Moreover, Mourinho Mk1 left Chelsea with a spirit of defiance and perseverance which has defined them ever since. That spirit carried them to an unlikely Champions League triumph in 2012. Its current absence is most curious. Perhaps Mourinho’s players really had rebelled against him, upset by his treatment of Eva Carneiro and puzzled by his failure to halt the side’s disintegration. His teams had invariably been good at responding to poor results; a sequence of them was new to him. Chelsea’s have not improved.
One should not conclude that Chelsea have been losing games on purpose. It is very hard to do so, and even a half-hearted Chelsea should have won more points this season. If they could suddenly win a game at will – as some have suggested they did against Sunderland on Saturday – there would be no problem at all.
For Mourinho in particular, however, even the hint of dissent was terminal. His success in four European leagues has rested on loyalty. Mourinho defends his players in public and makes close personal connections with them. He expects trust and obedience in return. Ranting though his final post-match interview was, he is entitled to claim that players have outdone themselves under his guidance. But a Mourinho deprived of loyalty is little more than a selector.
And so Guus Hiddink holds the fort for a second time.
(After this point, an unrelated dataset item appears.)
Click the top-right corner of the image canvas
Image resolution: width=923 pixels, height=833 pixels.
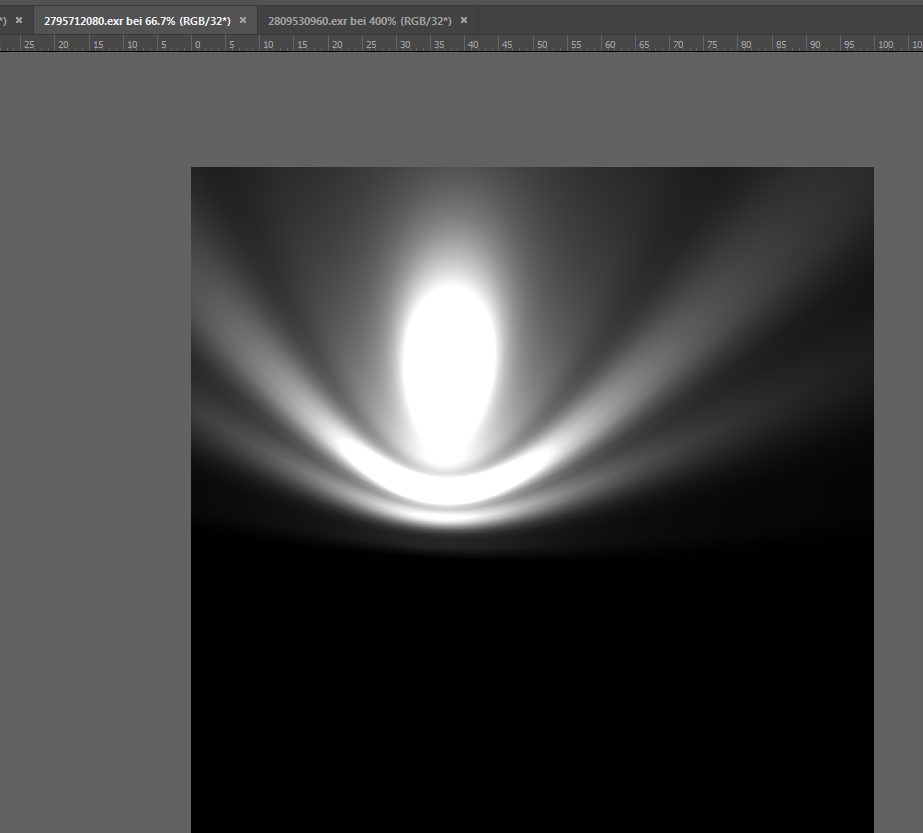coord(872,169)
As much as the fans miss Mourinho, they will not take out their frustration on the likeable Hiddink, who lifted spirits so effectively in 2009. Perhaps Abramovich has learned his lesson from the reaction to Rafael Benitez (although results, in the end, went some way to vindicating that change).
It is interesting that Hiddink has taken the job. He could probably have had it permanently, had he wanted it, on more than one occasion. In 2009, he chose to fulfil his contract with Russia. Two years later, the Turkish FA expected to lose him to Chelsea, but Hiddink again stayed put. Unlike Mourinho, who had won three league titles and a European Cup on his travels, Hiddink returns with few achievements in the meantime. The season will end with a European Championship where Albania and Iceland take part, but the Dutch do not. Hiddink is largely to blame. Perhaps, for the first time, he needs Chelsea as much as they need him.